Exercise materials:

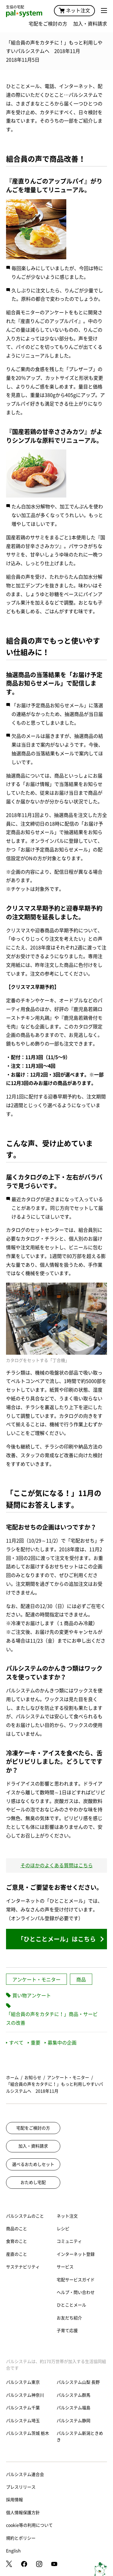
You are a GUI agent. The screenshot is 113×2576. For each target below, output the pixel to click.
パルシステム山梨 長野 (78, 2382)
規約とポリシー (21, 2538)
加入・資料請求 (90, 23)
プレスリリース (21, 2487)
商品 (81, 1979)
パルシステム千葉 (23, 2408)
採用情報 (14, 2500)
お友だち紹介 (69, 2318)
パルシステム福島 (73, 2408)
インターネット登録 (76, 2254)
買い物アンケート (31, 1995)
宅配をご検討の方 (48, 23)
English (13, 2551)
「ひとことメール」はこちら (56, 1939)
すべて (15, 2042)
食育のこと (16, 2241)
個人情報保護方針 (23, 2513)
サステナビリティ (23, 2267)
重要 (34, 2042)
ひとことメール (71, 2305)
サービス (65, 2267)
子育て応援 (67, 2330)
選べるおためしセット (33, 2164)
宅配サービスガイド (76, 2280)
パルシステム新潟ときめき (80, 2436)
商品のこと (16, 2229)
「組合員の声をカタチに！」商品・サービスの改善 (52, 2018)
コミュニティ (69, 2241)
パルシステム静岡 (73, 2421)
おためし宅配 (33, 2182)
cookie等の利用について (29, 2525)
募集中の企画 (61, 2042)
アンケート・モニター (36, 1979)
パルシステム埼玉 (23, 2421)
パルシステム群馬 (73, 2395)
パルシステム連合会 (25, 2474)
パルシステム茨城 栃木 (27, 2433)
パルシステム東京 (23, 2382)
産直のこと (16, 2254)
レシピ (63, 2229)
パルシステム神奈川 (25, 2395)
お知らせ (32, 2077)
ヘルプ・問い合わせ (76, 2292)
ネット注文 (74, 10)
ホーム (12, 2077)
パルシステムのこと (25, 2216)
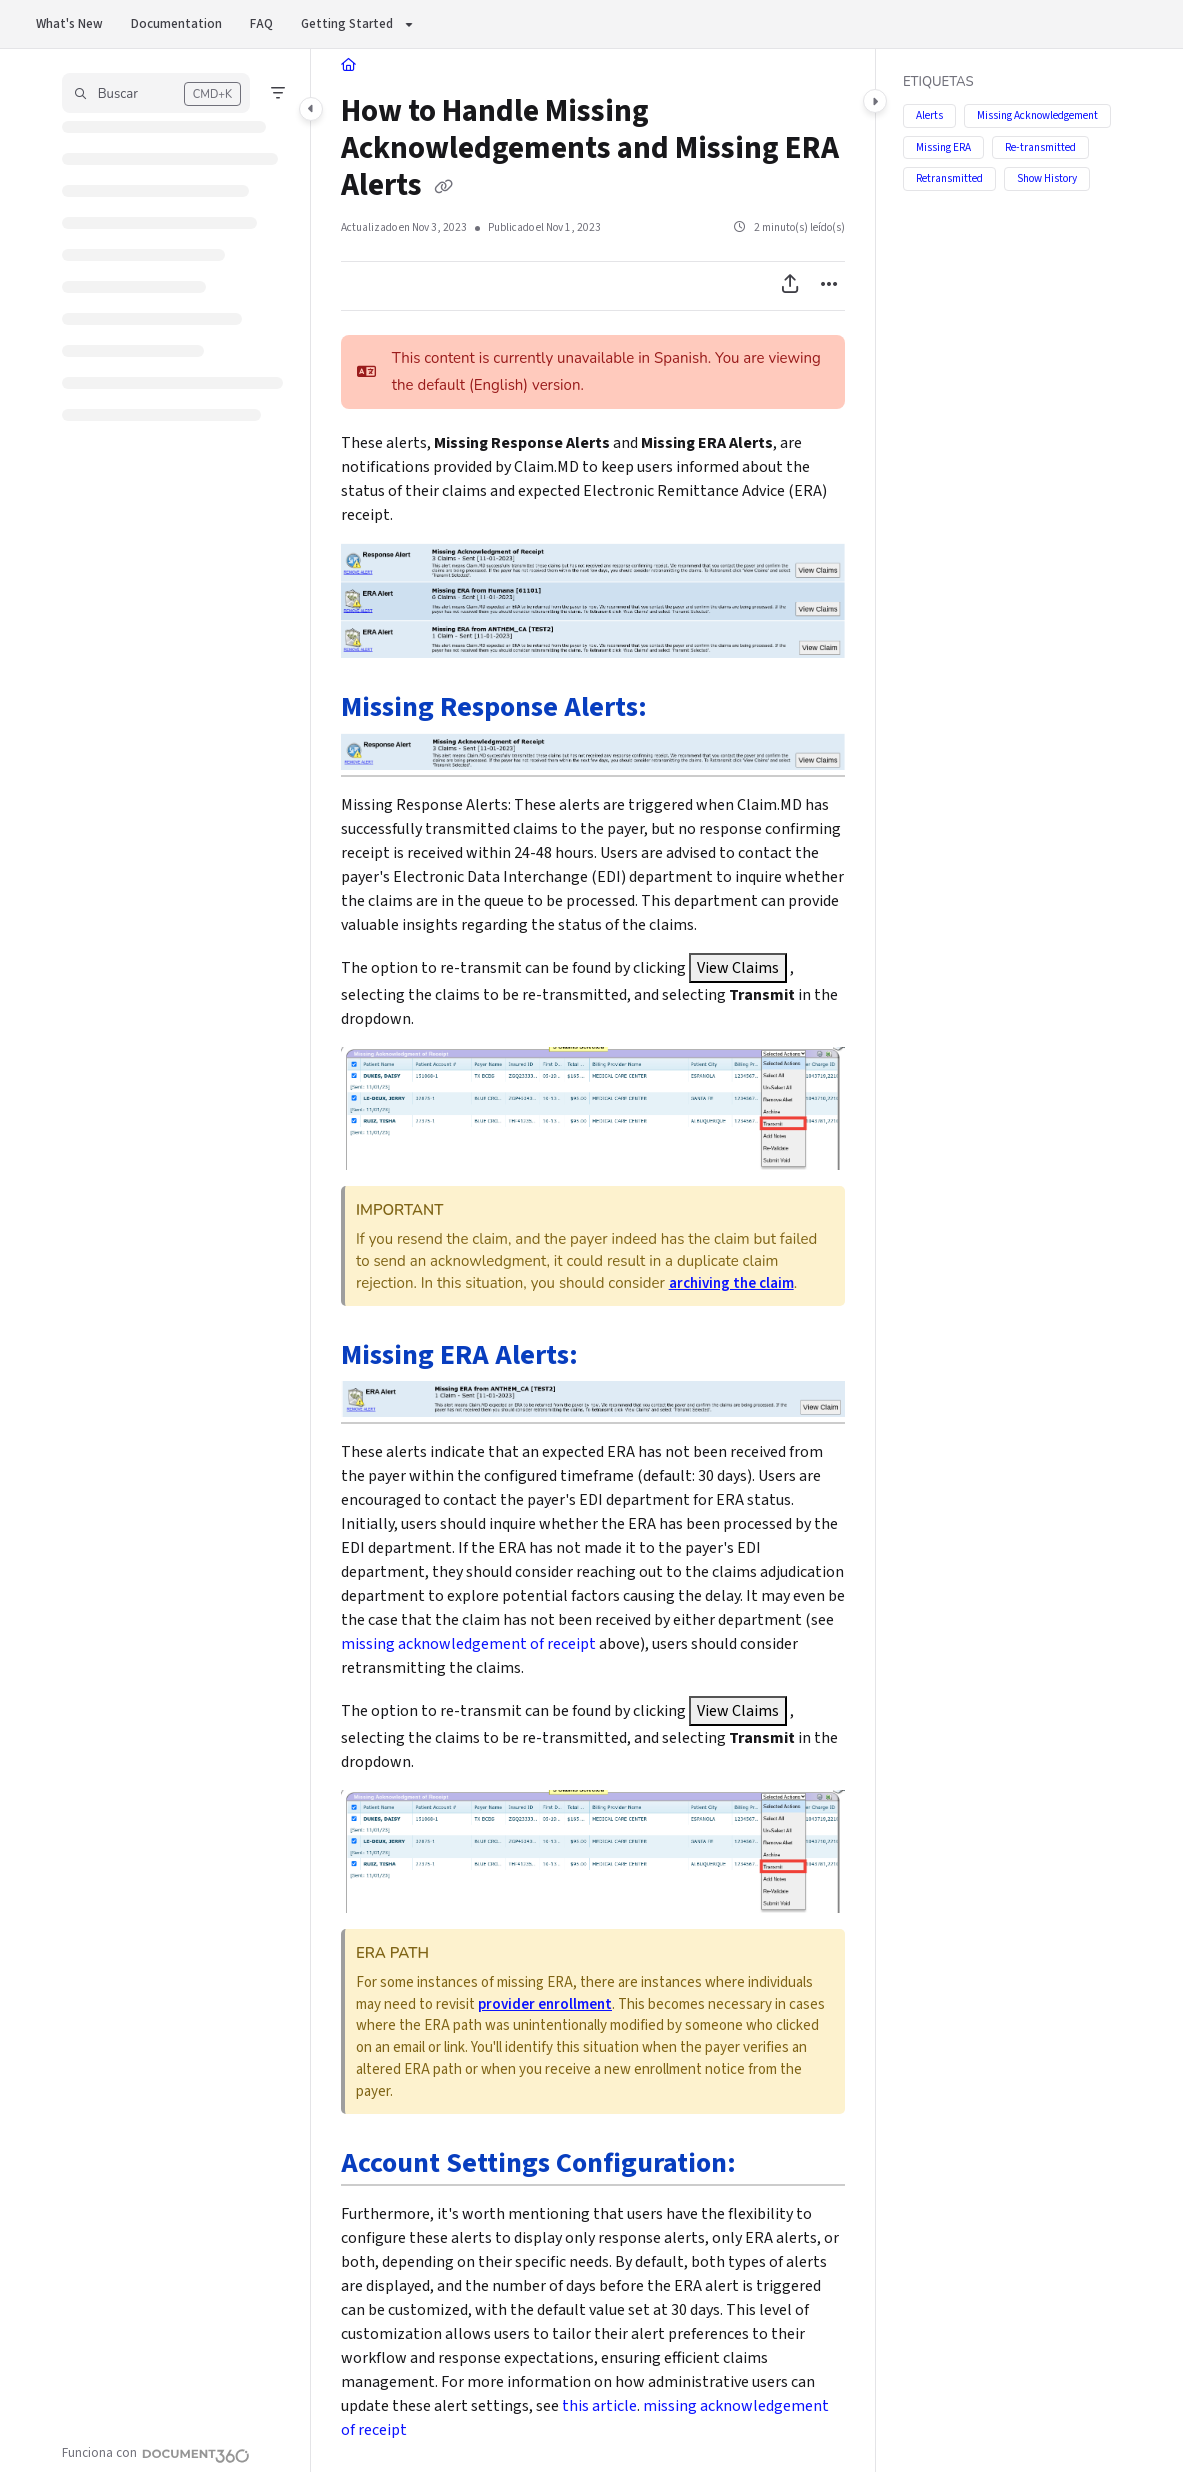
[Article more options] (829, 286)
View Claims (738, 968)
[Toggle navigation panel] (311, 109)
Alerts (929, 115)
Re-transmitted (1040, 146)
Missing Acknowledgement (1037, 115)
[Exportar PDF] (790, 286)
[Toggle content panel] (875, 101)
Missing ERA (943, 146)
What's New (69, 24)
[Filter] (278, 93)
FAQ (261, 24)
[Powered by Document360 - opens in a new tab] (156, 2453)
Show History (1047, 178)
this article (599, 2406)
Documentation (176, 24)
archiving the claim (731, 1283)
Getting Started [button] (347, 24)
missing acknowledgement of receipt (468, 1644)
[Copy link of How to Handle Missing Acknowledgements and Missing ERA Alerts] (444, 187)
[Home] (348, 65)
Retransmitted (949, 178)
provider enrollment (545, 2004)
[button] (156, 93)
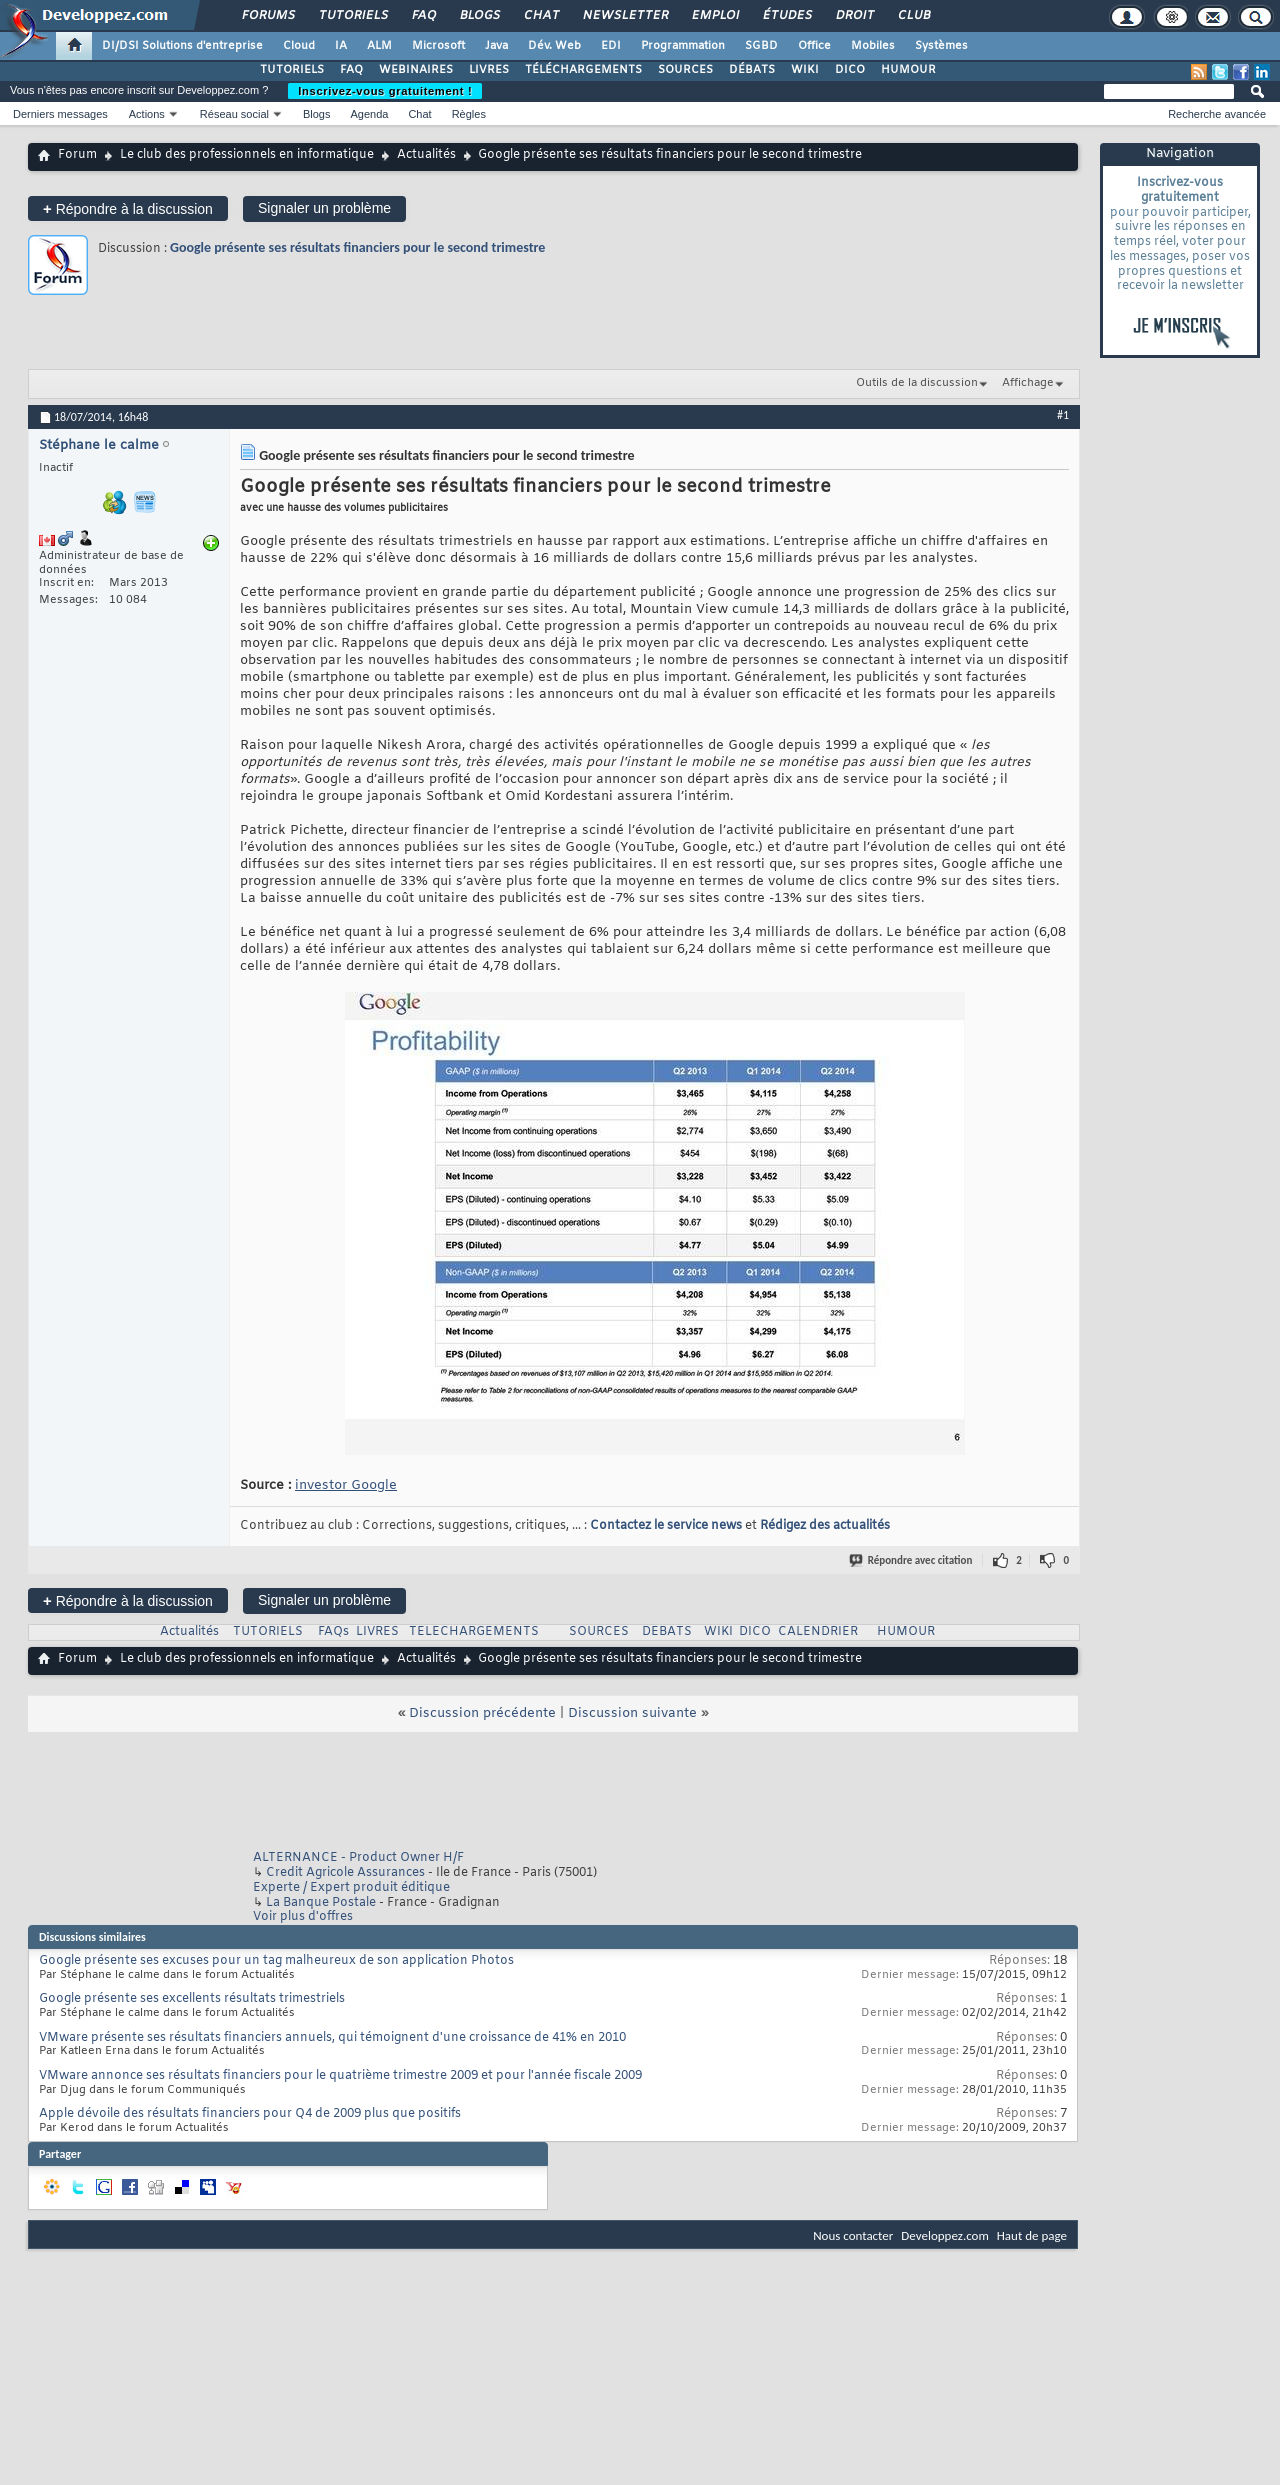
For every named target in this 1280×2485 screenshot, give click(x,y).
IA (341, 46)
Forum (77, 155)
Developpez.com (945, 2235)
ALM (379, 46)
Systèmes (941, 46)
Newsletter (624, 16)
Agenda (369, 114)
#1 (1063, 415)
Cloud (299, 46)
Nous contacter (853, 2235)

Task statement:
Reproduce verbatim the lines starting at the line containing "サステナビリティ (23, 2267)" and ending after the line containing "[Toggle content panel] (875, 101)", both included. Omit the pictures.

Result for this task:
サステナビリティ (23, 2267)
重要 (34, 2042)
ひとことメール (71, 2305)
サービス (65, 2267)
子育て応援 (67, 2330)
選べるおためしセット (33, 2164)
宅配サービスガイド (76, 2280)
パルシステム新潟ときめき (80, 2436)
商品のこと (16, 2229)
「組合員の声をカタチに！」商品・サービスの改善 (52, 2018)
コミュニティ (69, 2241)
パルシステム静岡 (73, 2421)
おためし宅配 (33, 2182)
cookie等の利用について (29, 2525)
募集中の企画 (61, 2042)
アンケート・モニター (36, 1979)
パルシステム埼玉 (23, 2421)
パルシステム群馬 (73, 2395)
パルシステム連合会 (25, 2474)
パルシステム茨城 栃木 (27, 2433)
パルシステム東京 (23, 2382)
産直のこと (16, 2254)
レシピ (63, 2229)
パルシステム神奈川 (25, 2395)
お知らせ (32, 2077)
ヘルプ・問い合わせ (76, 2292)
ネット注文 (74, 10)
ホーム (12, 2077)
パルシステムのこと (25, 2216)
[Article more options] (829, 286)
View Claims (738, 968)
[Toggle navigation panel] (311, 109)
Alerts (929, 115)
Re-transmitted (1040, 146)
Missing Acknowledgement (1037, 115)
[Exportar PDF] (790, 286)
[Toggle content panel] (875, 101)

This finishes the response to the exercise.